**Goal of the exercise**
Reproduce every one of the entries below word for word, leaving nothing out and changing nothing.
------ Listing ------
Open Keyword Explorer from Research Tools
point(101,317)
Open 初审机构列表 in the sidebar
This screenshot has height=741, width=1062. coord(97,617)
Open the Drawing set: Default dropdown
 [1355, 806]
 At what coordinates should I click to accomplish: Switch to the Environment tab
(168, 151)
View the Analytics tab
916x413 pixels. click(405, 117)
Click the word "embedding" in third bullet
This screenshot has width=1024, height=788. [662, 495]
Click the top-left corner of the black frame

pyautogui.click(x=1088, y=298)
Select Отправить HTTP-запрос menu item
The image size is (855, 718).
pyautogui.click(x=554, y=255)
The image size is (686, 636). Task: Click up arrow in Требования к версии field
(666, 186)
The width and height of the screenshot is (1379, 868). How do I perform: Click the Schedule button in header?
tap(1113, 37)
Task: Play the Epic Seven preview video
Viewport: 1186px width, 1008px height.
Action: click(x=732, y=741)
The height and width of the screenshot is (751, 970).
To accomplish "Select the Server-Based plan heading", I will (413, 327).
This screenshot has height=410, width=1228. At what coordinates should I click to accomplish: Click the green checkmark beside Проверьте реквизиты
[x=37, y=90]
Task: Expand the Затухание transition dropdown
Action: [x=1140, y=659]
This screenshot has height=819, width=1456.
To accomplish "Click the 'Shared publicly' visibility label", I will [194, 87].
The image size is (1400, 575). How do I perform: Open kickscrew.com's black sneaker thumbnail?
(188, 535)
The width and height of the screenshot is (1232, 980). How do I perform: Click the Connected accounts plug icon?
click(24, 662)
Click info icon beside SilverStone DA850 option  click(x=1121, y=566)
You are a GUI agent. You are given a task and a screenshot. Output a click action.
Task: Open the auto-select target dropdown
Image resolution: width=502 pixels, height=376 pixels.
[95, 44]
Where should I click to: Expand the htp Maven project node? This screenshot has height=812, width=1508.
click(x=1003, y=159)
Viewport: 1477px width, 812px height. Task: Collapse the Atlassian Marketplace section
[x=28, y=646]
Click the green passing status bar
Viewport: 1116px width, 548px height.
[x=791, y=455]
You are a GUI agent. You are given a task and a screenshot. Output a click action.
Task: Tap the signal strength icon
------
**Exercise solution**
Open Keyword Explorer from Research Tools
point(101,317)
Open 初审机构列表 in the sidebar
This screenshot has height=741, width=1062. coord(97,617)
Open the Drawing set: Default dropdown
 [1355, 806]
 At what coordinates should I click to accomplish: Switch to the Environment tab
(168, 151)
View the Analytics tab
916x413 pixels. click(405, 117)
Click the word "embedding" in third bullet
This screenshot has width=1024, height=788. [662, 495]
Click the top-left corner of the black frame

pyautogui.click(x=1088, y=298)
Select Отправить HTTP-запрос menu item
The image size is (855, 718).
pyautogui.click(x=554, y=255)
The image size is (686, 636). Task: Click up arrow in Требования к версии field
(666, 186)
The width and height of the screenshot is (1379, 868). How do I perform: Click the Schedule button in header?
tap(1113, 37)
Task: Play the Epic Seven preview video
Viewport: 1186px width, 1008px height.
Action: click(x=732, y=741)
The height and width of the screenshot is (751, 970).
To accomplish "Select the Server-Based plan heading", I will (413, 327).
This screenshot has height=410, width=1228. At what coordinates should I click to accomplish: Click the green checkmark beside Проверьте реквизиты
[x=37, y=90]
Task: Expand the Затухание transition dropdown
Action: [x=1140, y=659]
This screenshot has height=819, width=1456.
To accomplish "Click the 'Shared publicly' visibility label", I will [194, 87].
The image size is (1400, 575). How do I perform: Open kickscrew.com's black sneaker thumbnail?
(188, 535)
The width and height of the screenshot is (1232, 980). How do I perform: Click the Connected accounts plug icon?
click(24, 662)
Click info icon beside SilverStone DA850 option  click(x=1121, y=566)
You are a GUI agent. You are given a task and a screenshot. Output a click action.
Task: Open the auto-select target dropdown
Image resolution: width=502 pixels, height=376 pixels.
[95, 44]
Where should I click to: Expand the htp Maven project node? This screenshot has height=812, width=1508.
click(x=1003, y=159)
Viewport: 1477px width, 812px height. Task: Collapse the Atlassian Marketplace section
[x=28, y=646]
Click the green passing status bar
Viewport: 1116px width, 548px height.
[x=791, y=455]
You are a GUI agent. You are given a task and a screenshot. Output a click action.
Task: Tap the signal strength icon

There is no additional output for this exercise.